> WHAT THE TASK ASKS
Say whether each statement agrees with the article about the Prismatic show. For each, answer yes or no and quote the deciding words. (a) Mason Bates studied composition at UC Berkeley. (b) The opera about Steve Jobs runs about three hours in two acts. (c) The player piano hooked up to the lighting rig was built by Nick Kanozick.

> PASSAGE TO READ
=====

Composer Brings 'The Color Of Sound' To DNA Lounge

Tomorrow night, DNA Lounge hosts Prismatic: The Color of Sound, a club show that integrates DJ sets, live classical music pieces and synchronized light effects.

Part of a series known as Mercury Soul, the performance is the brainchild of Mason Bates, a Bay Area composer who also goes by DJ Masonic.

Bates graduated in composition from UC Berkeley ten years ago. In addition to producing works that integrate electronica and classical orchestra, his first opera, The (R)evolution of Steve Jobs, premiered in Santa Fe last year and will be presented by SF Opera during the 2019-20 season.

This interview has been edited for length and clarity.

James Moore & Mason Bates in Santa Fe for "The (R)evolution of Steve Jobs."

Mercury Soul is becoming a recurring feature. What is the theme this time?

We now are offering three shows this year, and a couple shows out of town, at the Kennedy Center in Washington, DC. Here, it's really exciting to build an audience, because we have different kinds of music-making and art-making in the San Francisco community that are colliding: we have DJs, amazing classical performers, and we also have performers from outside the music world: dancers, light artists. This show is about color. We are exploring how music is related to color in the electronic world and in the classical world.

I've composed specific music for a player piano, a piano that plays itself, that is hooked up to a lighting rig that projects different colors. It's really wild. Oakland artist Nick Kanozick built it. All the classical pieces explicitly reference color in the title. They have coordination with our lighting projections. Also the DJ sets tie up with the colors to make it pulsing and kinetic.

It's a club show, so we make it exciting. The pieces try to conjure the color from their music. For example, the first piece we play, by Jennifer Higdon, is called Fiery Red. That inspires music almost like your hair is on fire, it's so exciting and thriving. On the other end, we have a piece by Michael Torke, one of the most famous contemporary synaesthetic composers. He has a piece called Rust that has an industrial sound to it. He's got all kind of brass instruments, a huge brass ensemble for this show that we use throughout.

The great thing about Mercury Soul is that you get to experience live classical sets but we use these classical ensembles throughout the DJ sets as well. You hear a brass band rocking along to a funk track, or strings hanging over some ambient music sets. Even if you don't spend a lot of time with classical music, it's a fun way to encounter it.

Mason Bates and Justice Ruth Bader Ginsburg. | Photo: Mason Bates

Your opera the (R)evolution of Steve Jobs came out last year in Santa Fe, and will come to SF Opera in 2019-20. Are you going to update it?

We're definitely making some tweaks. It's probably far less extensive than many other operas. It's about 100 minutes, 90 minutes, one act. We've been so careful to make that structure work. Honestly, with a tight structure like that, you really need to get it right the first time, it's difficult to add and subtract. By the time it comes to San Francisco, the audience will see a piece that has lived and breathed over several years. It's going to be a unique experience to come to the home of Steve Jobs.

=====

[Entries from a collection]

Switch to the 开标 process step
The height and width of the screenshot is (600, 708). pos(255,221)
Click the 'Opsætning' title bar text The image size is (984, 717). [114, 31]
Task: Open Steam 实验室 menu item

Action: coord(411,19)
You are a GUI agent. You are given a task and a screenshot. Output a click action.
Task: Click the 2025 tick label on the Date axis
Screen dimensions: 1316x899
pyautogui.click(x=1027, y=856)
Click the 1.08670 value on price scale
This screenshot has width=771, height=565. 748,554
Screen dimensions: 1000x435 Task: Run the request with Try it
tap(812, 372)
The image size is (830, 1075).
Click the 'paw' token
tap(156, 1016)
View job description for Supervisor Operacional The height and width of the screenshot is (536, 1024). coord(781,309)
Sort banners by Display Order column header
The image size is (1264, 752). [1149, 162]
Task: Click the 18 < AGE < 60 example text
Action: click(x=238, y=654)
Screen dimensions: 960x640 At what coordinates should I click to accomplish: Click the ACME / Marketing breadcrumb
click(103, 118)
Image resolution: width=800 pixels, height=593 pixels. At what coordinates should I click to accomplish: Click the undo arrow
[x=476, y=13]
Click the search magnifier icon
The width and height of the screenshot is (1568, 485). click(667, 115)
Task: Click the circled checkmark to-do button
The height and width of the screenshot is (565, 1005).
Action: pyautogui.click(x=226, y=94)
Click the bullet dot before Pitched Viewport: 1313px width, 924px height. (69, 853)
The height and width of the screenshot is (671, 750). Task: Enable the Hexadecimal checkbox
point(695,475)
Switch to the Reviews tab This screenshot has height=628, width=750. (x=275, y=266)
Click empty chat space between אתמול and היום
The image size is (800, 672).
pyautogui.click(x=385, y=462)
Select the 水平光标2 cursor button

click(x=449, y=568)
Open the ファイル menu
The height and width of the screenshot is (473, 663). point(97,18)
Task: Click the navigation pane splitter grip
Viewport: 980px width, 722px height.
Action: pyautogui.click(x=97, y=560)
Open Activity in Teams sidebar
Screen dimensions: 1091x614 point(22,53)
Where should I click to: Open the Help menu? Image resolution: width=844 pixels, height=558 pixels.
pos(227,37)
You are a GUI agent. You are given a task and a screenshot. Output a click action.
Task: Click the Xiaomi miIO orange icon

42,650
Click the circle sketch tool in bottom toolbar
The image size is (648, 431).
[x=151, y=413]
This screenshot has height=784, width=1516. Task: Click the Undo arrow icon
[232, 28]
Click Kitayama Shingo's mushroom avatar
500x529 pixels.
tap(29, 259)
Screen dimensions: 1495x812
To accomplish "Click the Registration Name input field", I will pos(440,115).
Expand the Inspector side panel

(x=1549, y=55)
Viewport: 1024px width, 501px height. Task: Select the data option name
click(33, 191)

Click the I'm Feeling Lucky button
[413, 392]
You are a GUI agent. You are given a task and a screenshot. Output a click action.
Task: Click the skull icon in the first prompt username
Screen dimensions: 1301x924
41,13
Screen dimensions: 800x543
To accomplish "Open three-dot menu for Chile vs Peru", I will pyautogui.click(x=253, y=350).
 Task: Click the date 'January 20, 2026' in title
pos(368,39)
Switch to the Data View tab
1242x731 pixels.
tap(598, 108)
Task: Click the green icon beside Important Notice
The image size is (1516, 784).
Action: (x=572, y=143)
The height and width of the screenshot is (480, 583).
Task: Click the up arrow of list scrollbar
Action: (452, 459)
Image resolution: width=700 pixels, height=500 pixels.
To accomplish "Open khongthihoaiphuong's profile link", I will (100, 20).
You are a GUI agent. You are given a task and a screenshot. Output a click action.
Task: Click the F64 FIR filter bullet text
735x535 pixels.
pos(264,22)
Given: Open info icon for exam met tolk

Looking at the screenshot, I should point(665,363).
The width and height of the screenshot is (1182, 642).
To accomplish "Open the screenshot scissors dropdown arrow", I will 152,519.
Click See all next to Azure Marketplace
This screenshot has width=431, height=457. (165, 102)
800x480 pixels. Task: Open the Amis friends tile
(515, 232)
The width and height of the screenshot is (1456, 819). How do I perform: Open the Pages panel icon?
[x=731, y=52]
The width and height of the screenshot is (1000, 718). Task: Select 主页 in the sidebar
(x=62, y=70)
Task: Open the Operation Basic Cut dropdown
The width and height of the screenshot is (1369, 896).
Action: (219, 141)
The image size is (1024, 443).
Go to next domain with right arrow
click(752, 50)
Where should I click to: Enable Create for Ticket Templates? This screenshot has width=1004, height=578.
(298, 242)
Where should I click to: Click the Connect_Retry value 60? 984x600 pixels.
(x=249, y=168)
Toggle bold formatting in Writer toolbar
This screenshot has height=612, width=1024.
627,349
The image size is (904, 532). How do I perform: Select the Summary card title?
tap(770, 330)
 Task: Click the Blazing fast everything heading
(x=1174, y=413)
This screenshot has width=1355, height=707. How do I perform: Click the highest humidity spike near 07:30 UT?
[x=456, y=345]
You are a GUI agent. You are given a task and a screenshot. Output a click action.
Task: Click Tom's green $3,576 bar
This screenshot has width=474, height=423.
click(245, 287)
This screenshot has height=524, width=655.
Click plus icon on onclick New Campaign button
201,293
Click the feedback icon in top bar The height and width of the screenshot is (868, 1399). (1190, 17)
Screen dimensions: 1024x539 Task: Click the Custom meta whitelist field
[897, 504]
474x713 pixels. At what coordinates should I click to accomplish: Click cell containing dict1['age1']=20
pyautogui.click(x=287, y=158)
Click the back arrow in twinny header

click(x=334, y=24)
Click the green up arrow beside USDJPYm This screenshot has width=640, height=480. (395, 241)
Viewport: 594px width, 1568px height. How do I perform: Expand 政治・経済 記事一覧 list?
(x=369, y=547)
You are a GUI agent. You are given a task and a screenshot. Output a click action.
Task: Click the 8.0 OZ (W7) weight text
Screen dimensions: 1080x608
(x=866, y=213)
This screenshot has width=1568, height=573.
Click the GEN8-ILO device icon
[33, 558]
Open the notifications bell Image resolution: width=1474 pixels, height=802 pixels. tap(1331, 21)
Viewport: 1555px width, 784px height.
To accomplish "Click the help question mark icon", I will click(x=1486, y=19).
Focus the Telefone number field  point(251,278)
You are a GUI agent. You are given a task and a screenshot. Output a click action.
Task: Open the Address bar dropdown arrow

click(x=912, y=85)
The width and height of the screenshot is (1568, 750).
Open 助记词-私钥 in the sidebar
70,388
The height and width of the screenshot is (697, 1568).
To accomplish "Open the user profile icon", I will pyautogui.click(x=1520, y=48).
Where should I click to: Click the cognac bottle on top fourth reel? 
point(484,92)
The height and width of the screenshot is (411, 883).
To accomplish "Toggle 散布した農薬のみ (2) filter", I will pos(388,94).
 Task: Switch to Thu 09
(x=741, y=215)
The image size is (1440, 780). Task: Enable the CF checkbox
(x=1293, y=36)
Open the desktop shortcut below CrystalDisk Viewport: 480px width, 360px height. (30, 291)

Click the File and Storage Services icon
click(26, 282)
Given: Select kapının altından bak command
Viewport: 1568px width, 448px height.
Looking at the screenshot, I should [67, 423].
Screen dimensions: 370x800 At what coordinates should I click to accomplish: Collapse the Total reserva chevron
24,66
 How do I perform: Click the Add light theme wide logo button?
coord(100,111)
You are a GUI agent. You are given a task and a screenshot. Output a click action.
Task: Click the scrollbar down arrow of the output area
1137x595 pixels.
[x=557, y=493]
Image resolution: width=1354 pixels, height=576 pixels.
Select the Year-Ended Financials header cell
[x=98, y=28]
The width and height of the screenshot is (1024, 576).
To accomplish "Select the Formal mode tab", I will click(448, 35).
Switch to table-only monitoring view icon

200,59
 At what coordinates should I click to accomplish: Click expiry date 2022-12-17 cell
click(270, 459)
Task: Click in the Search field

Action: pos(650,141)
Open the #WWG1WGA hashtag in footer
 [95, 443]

=====

> EXERCISE ANSWER
(a) Yes: "Bates graduated in composition from UC Berkeley ten years ago."
(b) No: "It's about 100 minutes, 90 minutes, one act."
(c) Yes: "Oakland artist Nick Kanozick built it."